▶ **Recorded information**:
......

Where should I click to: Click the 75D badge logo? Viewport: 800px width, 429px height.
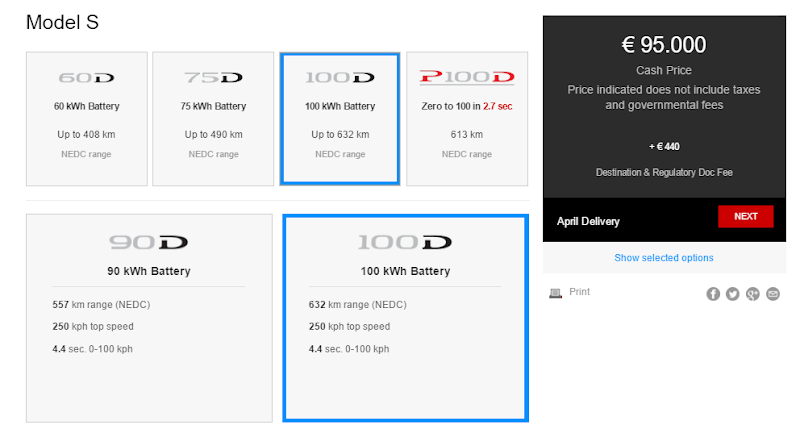[213, 77]
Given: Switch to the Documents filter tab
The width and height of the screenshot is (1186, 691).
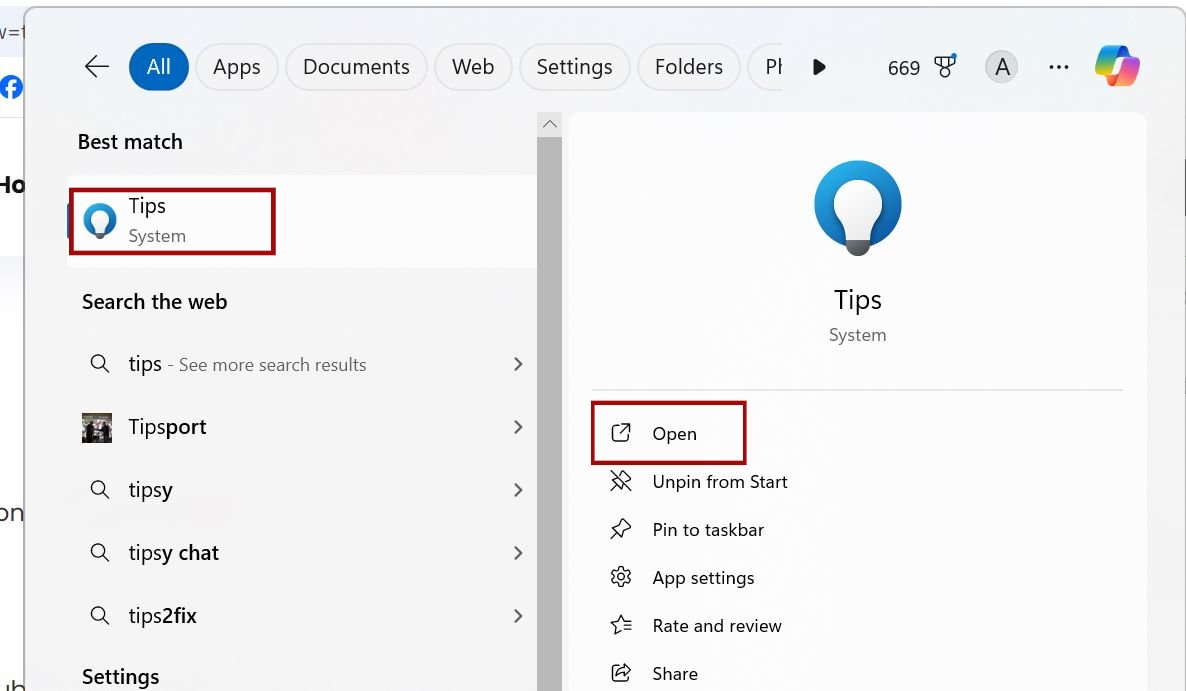Looking at the screenshot, I should (356, 67).
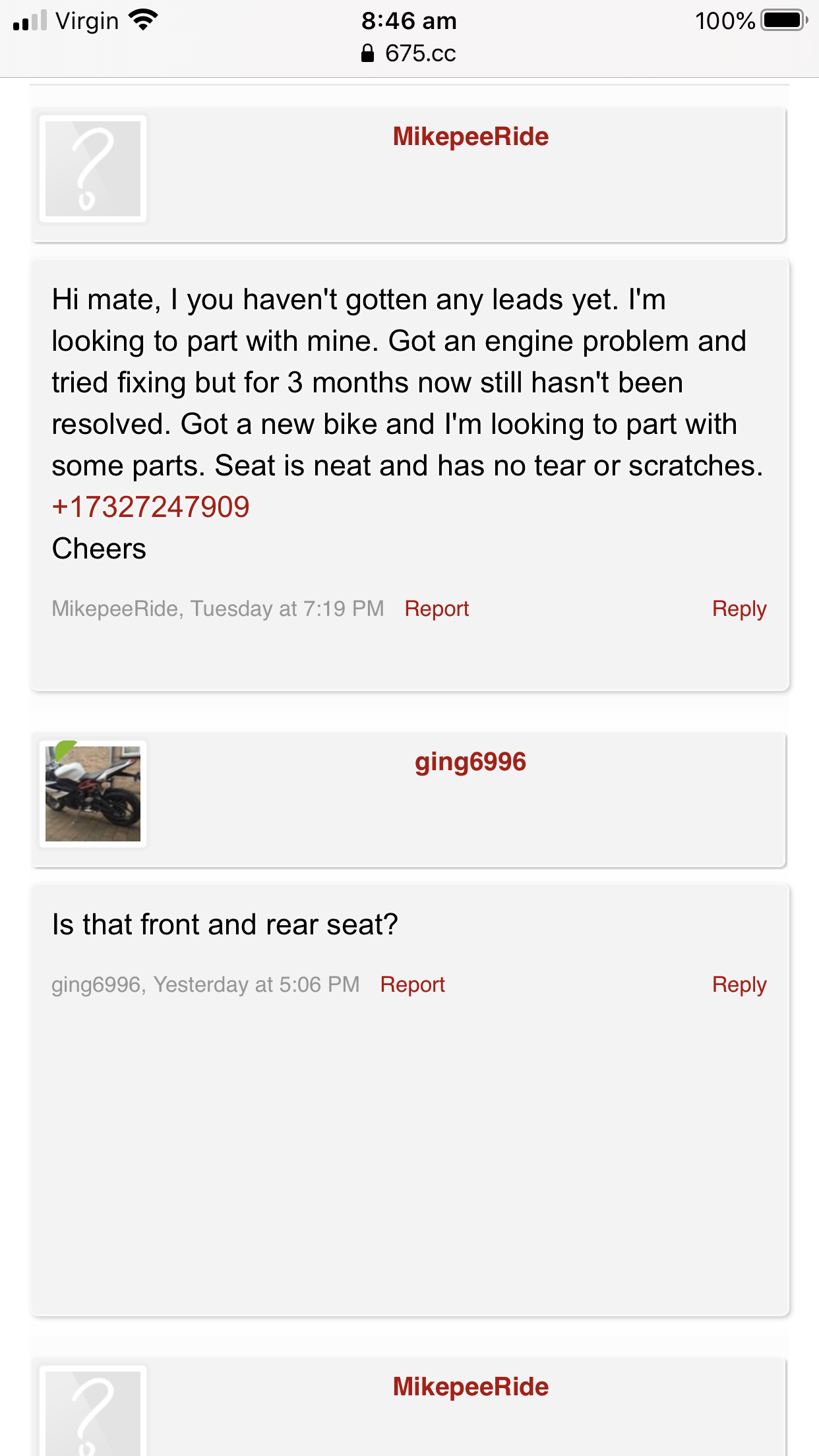819x1456 pixels.
Task: Reply to ging6996's seat question
Action: 739,985
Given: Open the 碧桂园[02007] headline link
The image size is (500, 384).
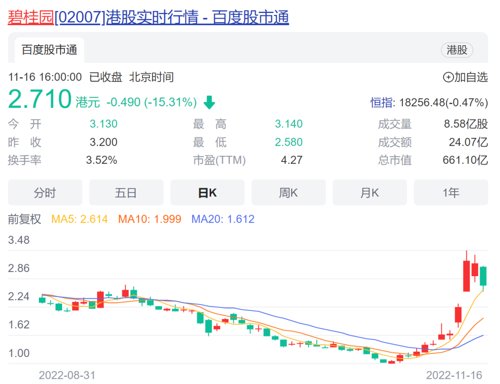Looking at the screenshot, I should [x=148, y=17].
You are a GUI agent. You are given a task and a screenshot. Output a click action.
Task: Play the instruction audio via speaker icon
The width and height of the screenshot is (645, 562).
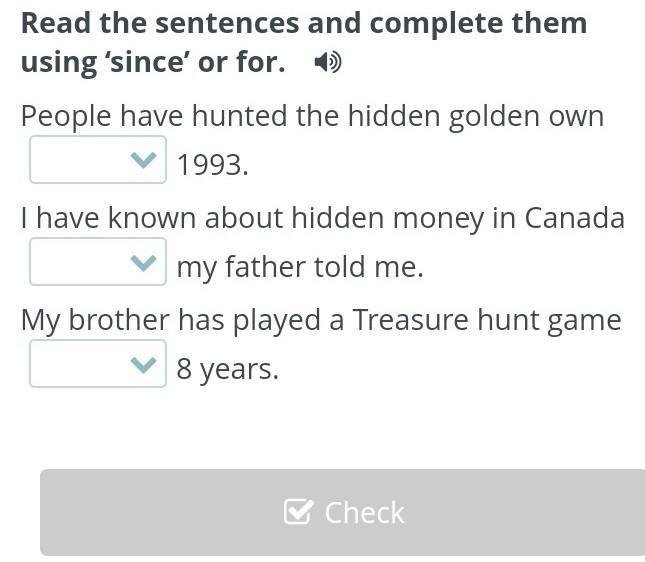pos(327,63)
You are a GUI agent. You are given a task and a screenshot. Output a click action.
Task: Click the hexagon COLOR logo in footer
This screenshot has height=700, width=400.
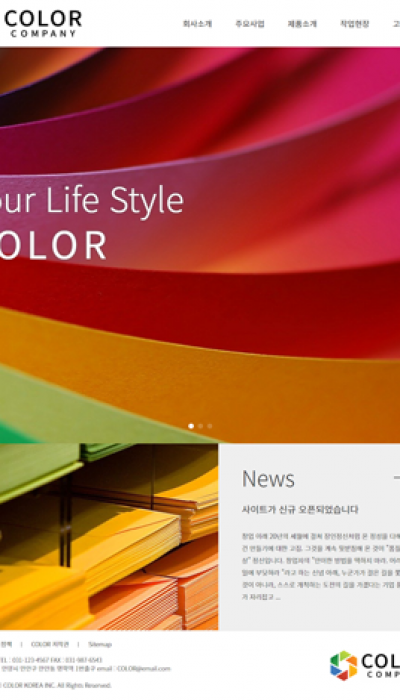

......

Give again, exactly, the lines starting at the first entry above and ending at the line with "Given: Open the 碧桂园[02007] headline link"; please leave pictures out.

▶ **Answer section**:
Where should I click to: Click the 75D badge logo? Viewport: 800px width, 429px height.
[213, 77]
Given: Switch to the Documents filter tab
The width and height of the screenshot is (1186, 691).
Looking at the screenshot, I should (356, 67).
819x1456 pixels.
Task: Reply to ging6996's seat question
Action: 739,985
Given: Open the 碧桂园[02007] headline link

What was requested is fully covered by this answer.